PAGE:
··········
This week’s episode relates the romantic details of a highly unusual love story. How many girls select their future husband at the age of seven?
My Scottish maternal grandfather Colonel Herbert Brander CB spent his entire career in the Indian Army with the 32nd Sikh Pioneers, rising to be its Commandant. (His adventurous story is told in my book “Waziristan to Tibet” which is available from Barnes & Noble.) He married Aileen Rattigan, the Irish daughter of Sir Henry Rattigan, one of the foremost lawyers in India. My aunt Doris Constantia, always known as Biddy, the elder of their two daughters was born in London in 1900 on a visit for the purpose, and my mother Aileen Isabel arrived two years later in Lahore, capital of the Punjab.

The family lived in the regimental barracks where excitement ruled in 1907 to celebrate the Regiment’s 50th anniversary of its founding. Special parades and concerts by the regimental band were held to honor its proud traditions and its widespread campaigns. Full dress uniforms including magnificent turbans were provided for all native ranks and the Governor of the Province took the salute.
It happened that my uncle to be, Joe Lucas, was on a world tour with one of Biddy and Aileen’s uncles, Cyril Rattigan, who had become close friends with Joe and my father when they were all at Trinity College Cambridge together. (My father, Geoff Lucas, told me I was named after his best friend “Cyril Rat”.)
Cyril took the opportunity to attend the regimental celebration and introduce Joe to his family and the Branders. In what would prove to be a life changing meeting Biddy fell instantly in love with Joe: a coup de foudre that would determine the course of their lives. Joe was a good-looking young man of 22, charming, sophisticated, dashing and completely unaware of the devotion he had inspired. What 22 year-old traveler, excited to be in an environment as colorful and different as India, would conceive himself Prince Charming in the eyes of a child? At the end of their visit Biddy announced to Aileen, “When I grow up, I’m going to marry Joe!” Aileen laughed and said, “Don’t be silly. He’s old!” Biddy, however was a young lady of considerable determination.
1911 was the next big year for the girls because their father retired from the army and moved them back to England to rent a house called Mill Meads on the Warnham Court estate, which was owned by my grandfather Charles James Lucas, and shared with his sons Joe and Geoff. How did Colonel Brander come to choose Warnham for his retirement rather than a home in his native Scotland? In fact the choice was almost certainly not his own but contrived by Biddy and her uncle Cyril who knew that Mill Meads was vacant. I can imagine Cyril Rat’s amusement at the confidence placed in him by his precocious niece as she confessed her determination to marry Joe: no doubt he was fond of her and loath to disappoint her unlikely ambition.
··········
GIVEN MATERIAL:
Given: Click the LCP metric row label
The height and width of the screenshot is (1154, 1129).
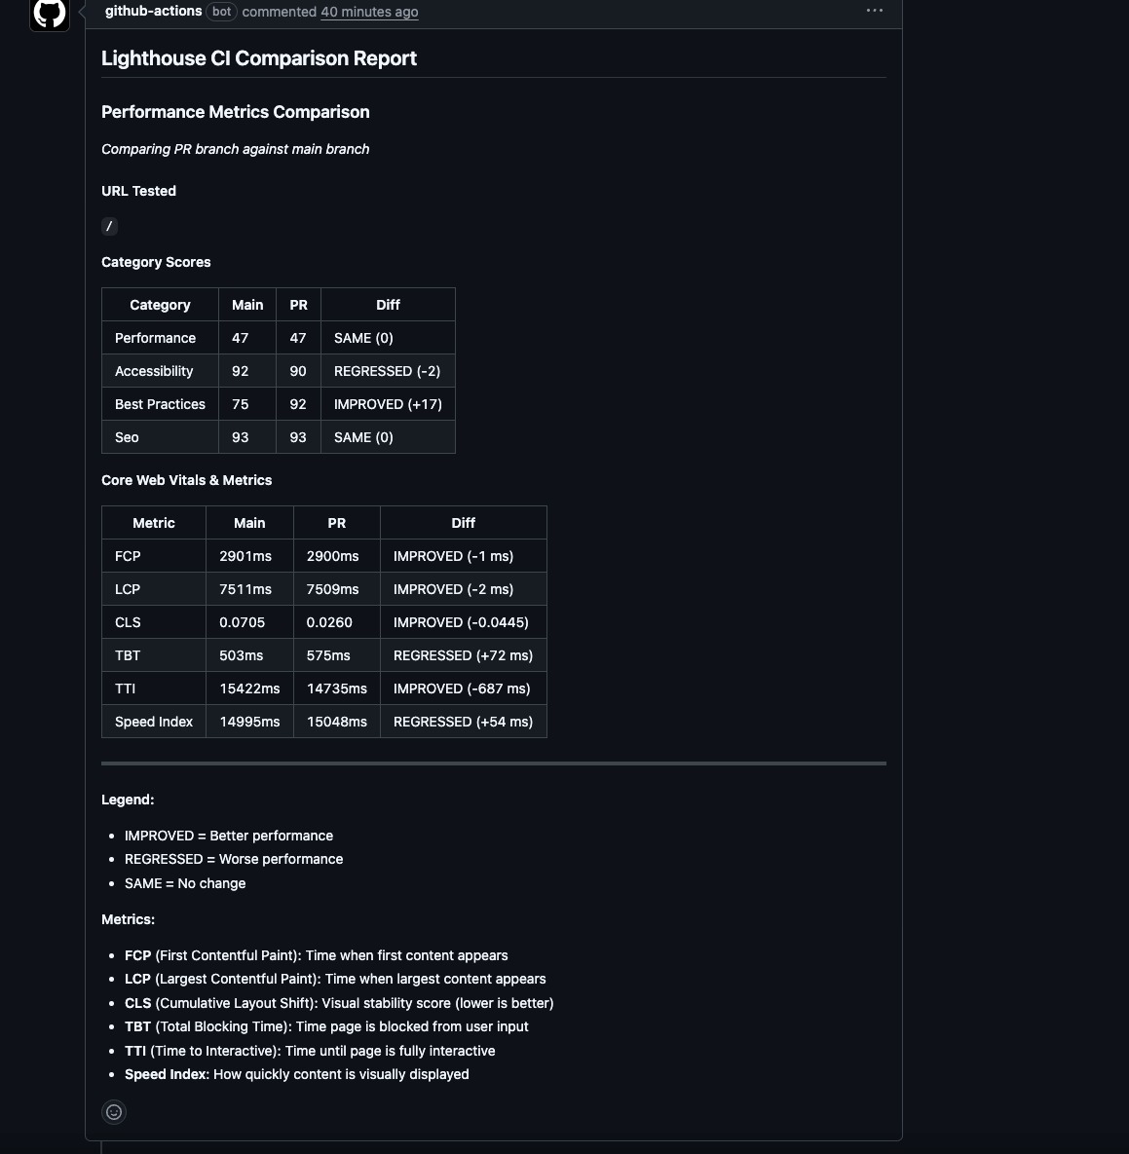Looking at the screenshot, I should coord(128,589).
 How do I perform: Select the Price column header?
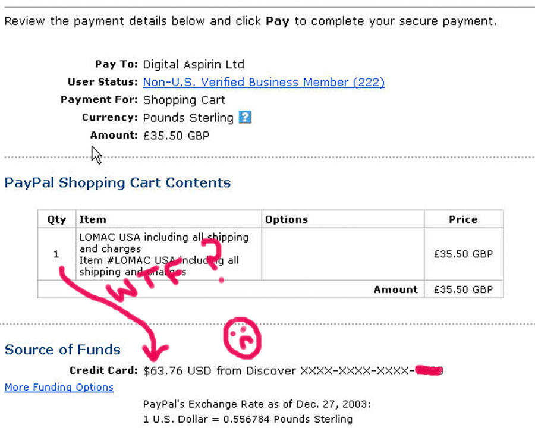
··········
CHALLENGE:
Reproduce the stretch of the family story above from "My Scottish maternal" through "of the Punjab." word for word.

WRITTEN RESPONSE:
My Scottish maternal grandfather Colonel Herbert Brander CB spent his entire career in the Indian Army with the 32nd Sikh Pioneers, rising to be its Commandant. (His adventurous story is told in my book “Waziristan to Tibet” which is available from Barnes & Noble.) He married Aileen Rattigan, the Irish daughter of Sir Henry Rattigan, one of the foremost lawyers in India. My aunt Doris Constantia, always known as Biddy, the elder of their two daughters was born in London in 1900 on a visit for the purpose, and my mother Aileen Isabel arrived two years later in Lahore, capital of the Punjab.